One of my research students is in the process of "downsizing" a bit. (Her eventual plan is to take a Corps of Engineers position where she will be moving about a good bit - she has bought a large "self-contained" travel trailer and plans to move into that. That's not the life I'd want, but she seems to be excited by the prospect, so...)
Anyway, she's shedding a few things that she either bought over the years or that came down to her. She was asking my advice on getting rid of some of the items and I suggested seeing if some of the antique shops (many of them are vintage kitchen items) would take them. She replied that she'd rather find someone she knew who would use and/or treasure the items, and just pass them on.
So she gave me a glass rolling pin she had had as a decoration in her kitchen. These are cool old things: you can fill them with ice (this pin has a zinc (? I think) screw cap on one end, so you can open it up, put ice in it: all the better for making delicate dough). Do I ever make pie crust? Not really, but I've kind of wanted a glass rolling pin for a while, so I said I'd take it when she offered it.
Well, one day last week when we were driving back from a field site I was talking about having gone to the quilt show here in town and about how I did some quilting. She didn't say anything at the moment but came in this morning with a good-sized bag of items her grandmother had left - some finished blocks, some pieces cut for blocks (some look like feedsack prints), lots of patterns, some designs drawn out on stationery from the M-K-T Brotherhood of Locomotive Engineers. (I don't know how old it is, but it's probably not super old, as there are ZIP codes on the stationery, and I think those started up in the 60s). There's even a large old embroidery-transfer design for a peacock with a sort of Asian-style background. (If I want to use it I will probably wind up needing to trace it, as the transfer dye has bled to blank areas of the paper over the years).
I will have to go through all of it and look at it (and possibly air it out a bit; my student is a smoker) but it looks like there's some wonderful stuff there.
I was exclaiming over it and thanking her and she kind of shrugged and said, "There's no one in my family who would be even interested in it.
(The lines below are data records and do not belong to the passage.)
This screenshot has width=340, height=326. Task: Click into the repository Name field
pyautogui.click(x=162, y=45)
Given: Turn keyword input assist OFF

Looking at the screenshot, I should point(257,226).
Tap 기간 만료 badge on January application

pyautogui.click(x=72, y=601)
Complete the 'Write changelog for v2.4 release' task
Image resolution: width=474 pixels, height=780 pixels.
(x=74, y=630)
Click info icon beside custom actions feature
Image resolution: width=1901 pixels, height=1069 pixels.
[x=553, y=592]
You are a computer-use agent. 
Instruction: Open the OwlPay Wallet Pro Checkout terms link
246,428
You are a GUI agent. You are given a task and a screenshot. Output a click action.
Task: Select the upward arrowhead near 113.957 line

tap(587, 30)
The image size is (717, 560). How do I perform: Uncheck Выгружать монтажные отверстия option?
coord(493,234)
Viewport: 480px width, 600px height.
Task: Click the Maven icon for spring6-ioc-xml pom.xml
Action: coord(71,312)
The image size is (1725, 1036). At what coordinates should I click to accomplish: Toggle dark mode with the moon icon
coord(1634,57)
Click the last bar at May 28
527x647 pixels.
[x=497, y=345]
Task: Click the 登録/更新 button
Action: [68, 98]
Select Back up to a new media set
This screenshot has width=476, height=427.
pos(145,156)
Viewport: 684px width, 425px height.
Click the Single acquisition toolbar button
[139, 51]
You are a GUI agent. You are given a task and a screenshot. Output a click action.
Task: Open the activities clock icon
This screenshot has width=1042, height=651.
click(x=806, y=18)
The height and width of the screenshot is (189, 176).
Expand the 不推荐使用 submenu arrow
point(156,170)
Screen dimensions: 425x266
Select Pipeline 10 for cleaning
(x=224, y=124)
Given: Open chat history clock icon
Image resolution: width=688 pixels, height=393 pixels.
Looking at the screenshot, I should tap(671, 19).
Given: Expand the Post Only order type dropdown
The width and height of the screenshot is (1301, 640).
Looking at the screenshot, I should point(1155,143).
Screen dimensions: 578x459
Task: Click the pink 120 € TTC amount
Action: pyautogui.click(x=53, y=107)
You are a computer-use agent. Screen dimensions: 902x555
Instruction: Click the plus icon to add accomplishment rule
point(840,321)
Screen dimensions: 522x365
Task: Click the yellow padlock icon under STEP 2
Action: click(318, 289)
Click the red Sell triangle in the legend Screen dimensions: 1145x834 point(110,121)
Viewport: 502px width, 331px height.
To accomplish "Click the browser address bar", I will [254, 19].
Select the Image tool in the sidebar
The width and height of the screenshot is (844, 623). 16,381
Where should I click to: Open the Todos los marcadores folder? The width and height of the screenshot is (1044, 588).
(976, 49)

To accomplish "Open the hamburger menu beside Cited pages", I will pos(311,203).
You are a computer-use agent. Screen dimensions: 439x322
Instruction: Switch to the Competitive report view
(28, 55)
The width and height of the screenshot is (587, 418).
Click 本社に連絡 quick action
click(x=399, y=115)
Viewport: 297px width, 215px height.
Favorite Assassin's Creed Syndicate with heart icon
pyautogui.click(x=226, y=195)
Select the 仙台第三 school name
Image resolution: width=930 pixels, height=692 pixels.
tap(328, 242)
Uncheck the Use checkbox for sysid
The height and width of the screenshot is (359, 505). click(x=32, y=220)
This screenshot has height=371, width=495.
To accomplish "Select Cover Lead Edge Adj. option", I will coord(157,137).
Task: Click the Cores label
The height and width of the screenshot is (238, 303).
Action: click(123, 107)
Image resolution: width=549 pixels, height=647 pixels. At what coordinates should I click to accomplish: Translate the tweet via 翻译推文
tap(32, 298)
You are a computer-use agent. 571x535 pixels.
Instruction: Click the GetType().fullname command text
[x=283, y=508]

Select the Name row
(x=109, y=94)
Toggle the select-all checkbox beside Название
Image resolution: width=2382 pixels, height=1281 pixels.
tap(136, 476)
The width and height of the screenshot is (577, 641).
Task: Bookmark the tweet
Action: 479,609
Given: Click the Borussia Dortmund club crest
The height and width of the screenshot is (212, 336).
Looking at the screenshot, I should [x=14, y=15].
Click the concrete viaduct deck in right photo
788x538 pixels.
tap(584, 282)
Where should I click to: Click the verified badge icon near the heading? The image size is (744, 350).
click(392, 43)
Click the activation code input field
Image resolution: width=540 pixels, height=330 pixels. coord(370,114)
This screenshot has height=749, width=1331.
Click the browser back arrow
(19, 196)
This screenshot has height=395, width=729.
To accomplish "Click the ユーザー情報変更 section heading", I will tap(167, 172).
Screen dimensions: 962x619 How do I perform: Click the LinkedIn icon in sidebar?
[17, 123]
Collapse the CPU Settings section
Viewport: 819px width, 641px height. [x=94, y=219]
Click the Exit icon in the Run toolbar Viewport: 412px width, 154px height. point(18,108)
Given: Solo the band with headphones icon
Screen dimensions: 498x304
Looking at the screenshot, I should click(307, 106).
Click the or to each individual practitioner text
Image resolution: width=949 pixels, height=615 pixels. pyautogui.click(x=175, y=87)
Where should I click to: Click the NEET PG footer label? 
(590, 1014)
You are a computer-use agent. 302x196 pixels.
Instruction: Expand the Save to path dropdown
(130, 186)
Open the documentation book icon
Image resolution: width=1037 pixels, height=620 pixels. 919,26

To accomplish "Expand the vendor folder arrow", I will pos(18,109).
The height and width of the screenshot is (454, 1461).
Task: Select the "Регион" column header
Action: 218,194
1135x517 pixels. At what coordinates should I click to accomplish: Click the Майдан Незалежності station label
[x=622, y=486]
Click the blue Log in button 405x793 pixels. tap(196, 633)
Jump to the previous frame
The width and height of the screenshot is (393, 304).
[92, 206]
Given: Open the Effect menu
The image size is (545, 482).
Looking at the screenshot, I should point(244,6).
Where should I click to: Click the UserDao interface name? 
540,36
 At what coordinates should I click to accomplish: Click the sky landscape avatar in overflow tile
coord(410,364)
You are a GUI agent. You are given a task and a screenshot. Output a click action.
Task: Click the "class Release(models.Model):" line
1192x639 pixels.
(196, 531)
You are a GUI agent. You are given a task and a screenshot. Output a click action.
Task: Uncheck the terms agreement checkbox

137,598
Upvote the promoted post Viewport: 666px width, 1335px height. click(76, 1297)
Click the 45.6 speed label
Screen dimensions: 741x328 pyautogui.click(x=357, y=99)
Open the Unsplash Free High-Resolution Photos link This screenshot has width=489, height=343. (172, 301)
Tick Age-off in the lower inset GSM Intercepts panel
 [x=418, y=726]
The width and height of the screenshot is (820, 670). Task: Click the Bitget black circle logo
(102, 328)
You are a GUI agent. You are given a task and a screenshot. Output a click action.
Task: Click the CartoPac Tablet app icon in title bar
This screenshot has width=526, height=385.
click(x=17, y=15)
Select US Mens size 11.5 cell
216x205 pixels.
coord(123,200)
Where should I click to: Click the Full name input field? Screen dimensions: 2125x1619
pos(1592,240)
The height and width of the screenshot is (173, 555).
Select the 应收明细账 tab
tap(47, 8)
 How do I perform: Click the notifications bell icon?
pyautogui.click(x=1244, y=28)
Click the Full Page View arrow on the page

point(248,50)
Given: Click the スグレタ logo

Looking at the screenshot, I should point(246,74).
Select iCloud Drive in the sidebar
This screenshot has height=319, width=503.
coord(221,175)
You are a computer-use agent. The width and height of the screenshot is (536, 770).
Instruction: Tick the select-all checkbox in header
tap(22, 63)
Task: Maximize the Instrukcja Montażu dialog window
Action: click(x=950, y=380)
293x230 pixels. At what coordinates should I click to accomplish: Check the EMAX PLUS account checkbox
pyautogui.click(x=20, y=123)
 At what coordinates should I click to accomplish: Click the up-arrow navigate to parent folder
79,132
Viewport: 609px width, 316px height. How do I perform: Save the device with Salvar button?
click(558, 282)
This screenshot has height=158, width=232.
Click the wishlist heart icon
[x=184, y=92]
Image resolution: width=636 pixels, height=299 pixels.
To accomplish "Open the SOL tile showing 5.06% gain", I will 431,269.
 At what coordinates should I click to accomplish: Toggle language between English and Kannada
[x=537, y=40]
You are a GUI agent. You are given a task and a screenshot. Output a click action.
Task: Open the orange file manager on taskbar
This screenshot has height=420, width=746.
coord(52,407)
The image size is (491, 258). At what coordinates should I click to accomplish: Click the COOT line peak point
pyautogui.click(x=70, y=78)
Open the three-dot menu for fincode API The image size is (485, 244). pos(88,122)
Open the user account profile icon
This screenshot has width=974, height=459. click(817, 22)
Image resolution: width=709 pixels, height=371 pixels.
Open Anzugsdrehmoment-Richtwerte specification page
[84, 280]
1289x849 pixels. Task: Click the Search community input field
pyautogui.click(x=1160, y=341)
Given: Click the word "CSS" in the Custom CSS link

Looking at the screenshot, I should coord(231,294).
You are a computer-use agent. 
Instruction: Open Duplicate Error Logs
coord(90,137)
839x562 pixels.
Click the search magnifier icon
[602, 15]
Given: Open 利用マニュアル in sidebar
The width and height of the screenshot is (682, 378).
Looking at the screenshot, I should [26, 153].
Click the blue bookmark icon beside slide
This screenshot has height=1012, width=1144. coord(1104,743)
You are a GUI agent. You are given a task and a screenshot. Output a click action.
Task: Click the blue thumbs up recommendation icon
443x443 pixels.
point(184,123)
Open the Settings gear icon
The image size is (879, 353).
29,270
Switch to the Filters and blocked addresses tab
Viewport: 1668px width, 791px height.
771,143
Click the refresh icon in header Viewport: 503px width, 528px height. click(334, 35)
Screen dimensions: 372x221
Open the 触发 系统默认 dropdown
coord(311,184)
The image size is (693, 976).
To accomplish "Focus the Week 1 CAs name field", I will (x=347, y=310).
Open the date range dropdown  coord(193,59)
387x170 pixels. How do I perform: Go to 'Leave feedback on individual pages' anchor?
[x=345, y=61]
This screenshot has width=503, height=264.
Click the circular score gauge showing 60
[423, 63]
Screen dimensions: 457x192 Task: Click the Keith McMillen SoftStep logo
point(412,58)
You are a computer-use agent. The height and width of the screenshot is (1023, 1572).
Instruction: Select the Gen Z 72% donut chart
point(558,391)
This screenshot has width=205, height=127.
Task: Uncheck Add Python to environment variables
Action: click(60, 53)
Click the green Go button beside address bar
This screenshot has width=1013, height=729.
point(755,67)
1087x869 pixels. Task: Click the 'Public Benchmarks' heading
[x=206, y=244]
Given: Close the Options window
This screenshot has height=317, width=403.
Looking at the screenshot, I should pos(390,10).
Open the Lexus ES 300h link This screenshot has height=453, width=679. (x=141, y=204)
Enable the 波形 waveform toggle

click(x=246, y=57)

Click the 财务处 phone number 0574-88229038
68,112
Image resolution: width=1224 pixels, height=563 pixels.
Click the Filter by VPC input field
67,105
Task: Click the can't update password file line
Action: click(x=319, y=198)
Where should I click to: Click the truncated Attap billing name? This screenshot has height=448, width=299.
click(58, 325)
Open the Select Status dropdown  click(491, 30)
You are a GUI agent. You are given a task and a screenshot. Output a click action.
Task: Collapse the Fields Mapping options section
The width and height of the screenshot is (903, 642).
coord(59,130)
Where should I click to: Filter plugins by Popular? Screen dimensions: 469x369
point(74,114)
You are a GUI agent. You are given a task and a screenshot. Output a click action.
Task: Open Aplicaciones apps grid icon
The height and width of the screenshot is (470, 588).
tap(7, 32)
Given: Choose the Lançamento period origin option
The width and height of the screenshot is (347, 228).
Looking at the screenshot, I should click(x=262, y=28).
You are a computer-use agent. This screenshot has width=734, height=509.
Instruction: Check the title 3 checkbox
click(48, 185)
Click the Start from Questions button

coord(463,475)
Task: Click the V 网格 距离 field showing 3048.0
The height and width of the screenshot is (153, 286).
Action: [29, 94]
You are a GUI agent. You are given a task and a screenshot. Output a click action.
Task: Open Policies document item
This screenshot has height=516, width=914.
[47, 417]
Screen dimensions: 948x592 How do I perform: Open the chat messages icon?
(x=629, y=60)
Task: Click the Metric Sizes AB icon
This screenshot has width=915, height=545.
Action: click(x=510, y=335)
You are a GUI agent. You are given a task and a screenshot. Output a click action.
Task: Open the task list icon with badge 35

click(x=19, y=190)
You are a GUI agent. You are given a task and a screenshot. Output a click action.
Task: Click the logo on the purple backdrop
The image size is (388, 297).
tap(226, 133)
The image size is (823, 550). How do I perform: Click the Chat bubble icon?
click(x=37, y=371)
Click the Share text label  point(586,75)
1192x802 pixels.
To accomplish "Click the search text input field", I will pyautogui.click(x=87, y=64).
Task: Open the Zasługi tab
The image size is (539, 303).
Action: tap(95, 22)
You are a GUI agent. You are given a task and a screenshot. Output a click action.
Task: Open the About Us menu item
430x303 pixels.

And I don't really sew myself, and I won't have much room..." So I'm now the steward of yet another person's quilt history. I don't mind that at all. I might try to finish up (hand sewing; her grandmother had hand-sewn the blocks that are together) the unfinished blocks.
Another thing I'm contemplating: taking one of the finished blocks, handquilting it, making it into a throw-pillow top, and giving it to her as a graduation present (she is supposed to graduate in December). I don't know if she'd want something like that in her new smaller quarters, but it might be a nice memento of her grandmother. I already see one block in there that would be nice for that.
I'll post photos of some of the blocks once I've gone through them. Some look like 60s-era fabric, some look earlier. (The block I'm thinking of doing up into a pillow for my student looks like earlier fabric.)
2 comments:
Making one of the quilt blocks into a pillow is a great idea! There has to be room for a pillow even if her quarters are self-contained. No doubt, she'll enjoy and value 1the memento of her grandmother in time to come even if she doesn't right now.
What a wonderful meeting of interests. Your student is an admirable person (for her intentions and will to implement them).
The pillow is a nice gesture - but I would first make inquiries from the student...in a casual, roundabout way. If she's so set onto stripping herself off possessions she might not use the pillow (even if appreciate the gift). May I suggest framing the block instead? 2D object takes less space than 3D and it could be hang on the wall even in tiny quarters.
I am so envious of your new old glass rolling pin!